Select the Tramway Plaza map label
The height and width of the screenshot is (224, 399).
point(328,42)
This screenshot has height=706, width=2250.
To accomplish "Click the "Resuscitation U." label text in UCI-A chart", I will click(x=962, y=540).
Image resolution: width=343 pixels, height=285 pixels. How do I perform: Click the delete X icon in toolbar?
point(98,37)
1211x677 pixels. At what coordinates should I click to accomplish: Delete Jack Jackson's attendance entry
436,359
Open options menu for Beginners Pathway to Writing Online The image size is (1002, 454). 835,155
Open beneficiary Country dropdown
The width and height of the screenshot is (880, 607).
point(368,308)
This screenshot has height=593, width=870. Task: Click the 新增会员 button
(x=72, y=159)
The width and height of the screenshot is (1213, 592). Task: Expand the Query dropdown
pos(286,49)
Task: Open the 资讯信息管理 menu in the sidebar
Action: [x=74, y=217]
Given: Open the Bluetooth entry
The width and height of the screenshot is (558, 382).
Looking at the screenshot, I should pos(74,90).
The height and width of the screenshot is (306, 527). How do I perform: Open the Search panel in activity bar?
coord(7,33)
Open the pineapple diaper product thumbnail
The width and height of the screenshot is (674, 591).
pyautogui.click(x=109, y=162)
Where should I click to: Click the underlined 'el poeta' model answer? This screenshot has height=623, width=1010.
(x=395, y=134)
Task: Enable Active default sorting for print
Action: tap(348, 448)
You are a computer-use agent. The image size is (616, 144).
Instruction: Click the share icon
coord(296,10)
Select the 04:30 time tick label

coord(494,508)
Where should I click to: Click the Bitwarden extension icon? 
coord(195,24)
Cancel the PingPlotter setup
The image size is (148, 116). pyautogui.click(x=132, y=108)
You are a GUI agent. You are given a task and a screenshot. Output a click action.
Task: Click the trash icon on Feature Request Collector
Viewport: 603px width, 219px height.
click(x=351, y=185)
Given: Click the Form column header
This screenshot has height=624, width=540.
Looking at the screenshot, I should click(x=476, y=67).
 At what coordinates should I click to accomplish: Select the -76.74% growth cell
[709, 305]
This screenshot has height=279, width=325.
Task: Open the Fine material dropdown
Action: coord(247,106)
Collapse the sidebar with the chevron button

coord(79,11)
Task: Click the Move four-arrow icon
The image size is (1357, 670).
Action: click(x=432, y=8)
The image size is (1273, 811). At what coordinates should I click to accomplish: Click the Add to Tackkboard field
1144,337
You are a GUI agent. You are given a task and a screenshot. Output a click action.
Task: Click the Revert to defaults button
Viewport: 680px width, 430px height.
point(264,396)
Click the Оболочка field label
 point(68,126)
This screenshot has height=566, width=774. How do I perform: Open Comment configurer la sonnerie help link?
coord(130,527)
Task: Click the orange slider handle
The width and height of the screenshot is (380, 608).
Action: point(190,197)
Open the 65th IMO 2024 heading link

....

- _Your instructions_
Please, from the entries above, set down exactly the lines from the one containing "You are a computer-use" through the one containing "Task: Click the orange slider handle", and only those.

- _Expected output_
You are a computer-use agent. The image size is (616, 144).
Instruction: Click the share icon
coord(296,10)
Select the 04:30 time tick label

coord(494,508)
Where should I click to: Click the Bitwarden extension icon? 
coord(195,24)
Cancel the PingPlotter setup
The image size is (148, 116). pyautogui.click(x=132, y=108)
You are a GUI agent. You are given a task and a screenshot. Output a click action.
Task: Click the trash icon on Feature Request Collector
Viewport: 603px width, 219px height.
click(x=351, y=185)
Given: Click the Form column header
This screenshot has height=624, width=540.
Looking at the screenshot, I should click(x=476, y=67).
 At what coordinates should I click to accomplish: Select the -76.74% growth cell
[709, 305]
This screenshot has height=279, width=325.
Task: Open the Fine material dropdown
Action: coord(247,106)
Collapse the sidebar with the chevron button

coord(79,11)
Task: Click the Move four-arrow icon
The image size is (1357, 670).
Action: click(x=432, y=8)
The image size is (1273, 811). At what coordinates should I click to accomplish: Click the Add to Tackkboard field
1144,337
You are a GUI agent. You are given a task and a screenshot. Output a click action.
Task: Click the Revert to defaults button
Viewport: 680px width, 430px height.
point(264,396)
Click the Оболочка field label
 point(68,126)
This screenshot has height=566, width=774. How do I perform: Open Comment configurer la sonnerie help link?
coord(130,527)
Task: Click the orange slider handle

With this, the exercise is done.